* [WHAT IS REQUIRED]: Working from the listing below, pick each line containing the word "agent" and copy it.

--- GIVEN INFORMATION Enclosed Below ---

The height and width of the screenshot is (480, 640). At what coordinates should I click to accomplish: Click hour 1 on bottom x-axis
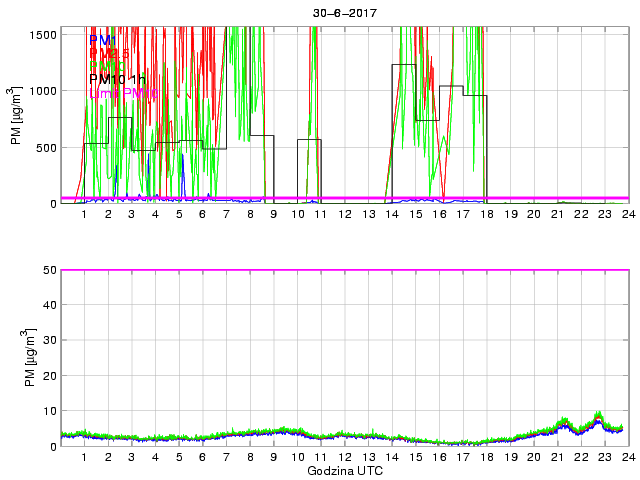(84, 457)
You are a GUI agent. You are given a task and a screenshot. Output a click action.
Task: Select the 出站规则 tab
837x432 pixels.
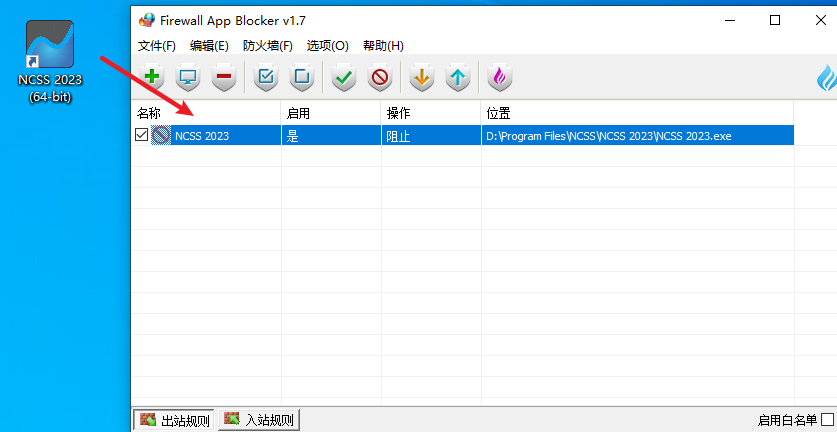(176, 420)
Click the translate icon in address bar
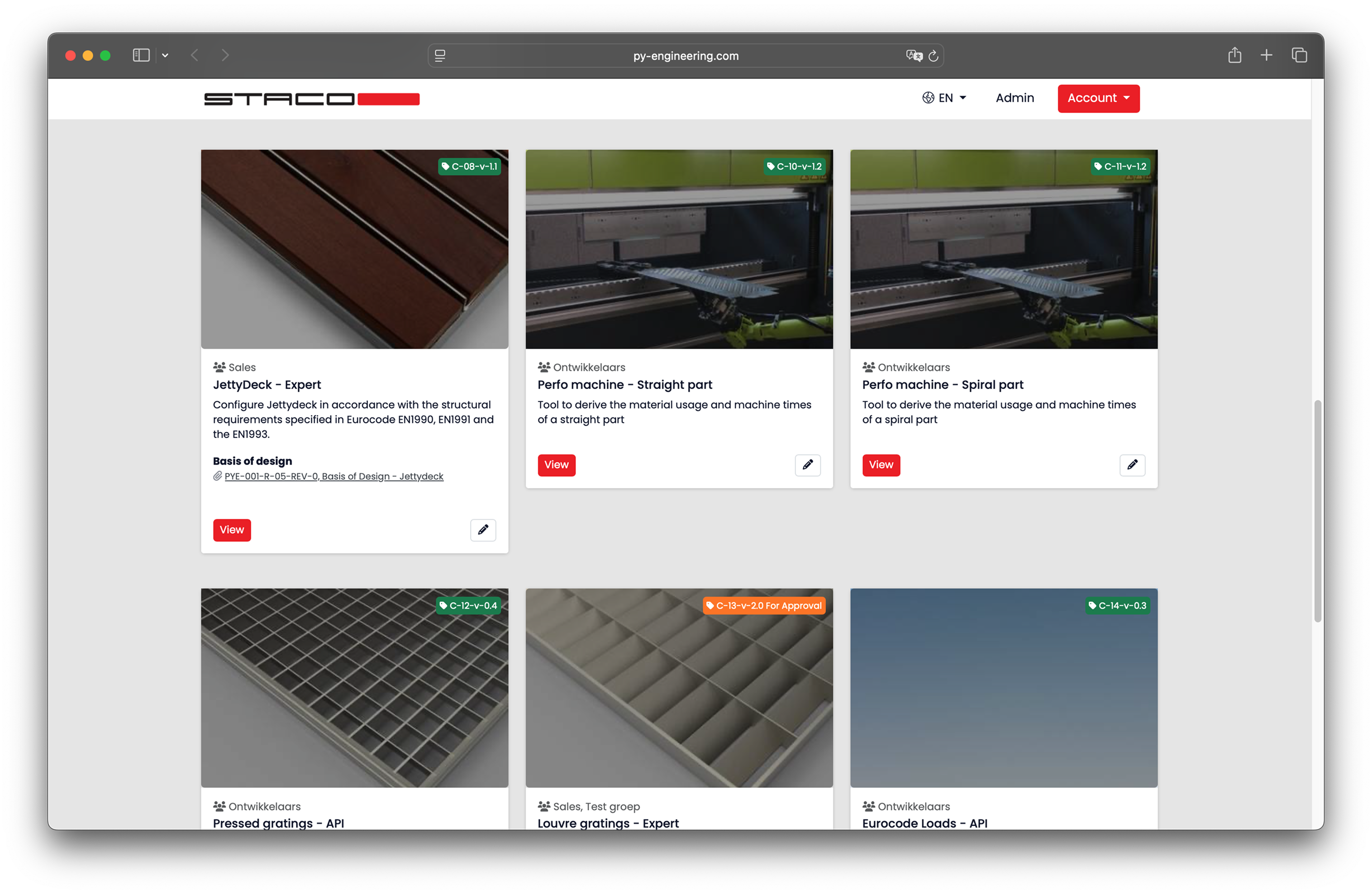1372x894 pixels. point(913,56)
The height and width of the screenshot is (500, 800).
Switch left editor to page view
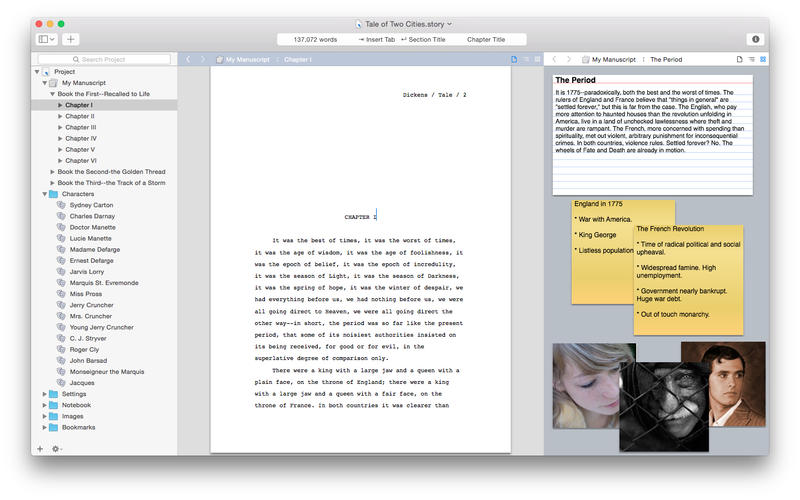click(x=515, y=60)
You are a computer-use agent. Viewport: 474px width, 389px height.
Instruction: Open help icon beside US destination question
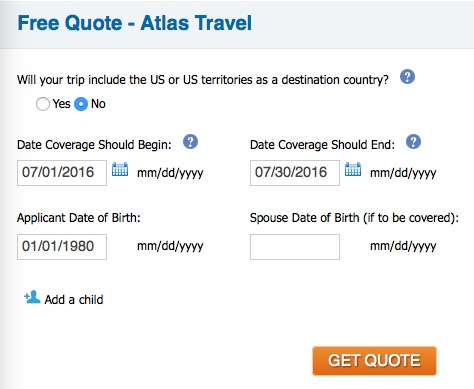407,77
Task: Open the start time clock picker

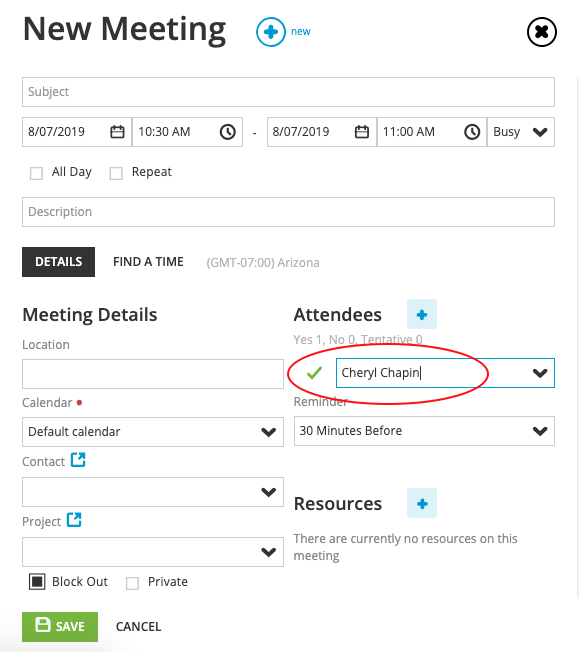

--- End of Enclosed GIVEN INFORMATION ---

* [RESPONSE FOR THIS EXERCISE]:
You are a GUI agent. You are given a task and a screenshot. Output a click action.
You are a computer-use agent. Viewport: 474px width, 389px height.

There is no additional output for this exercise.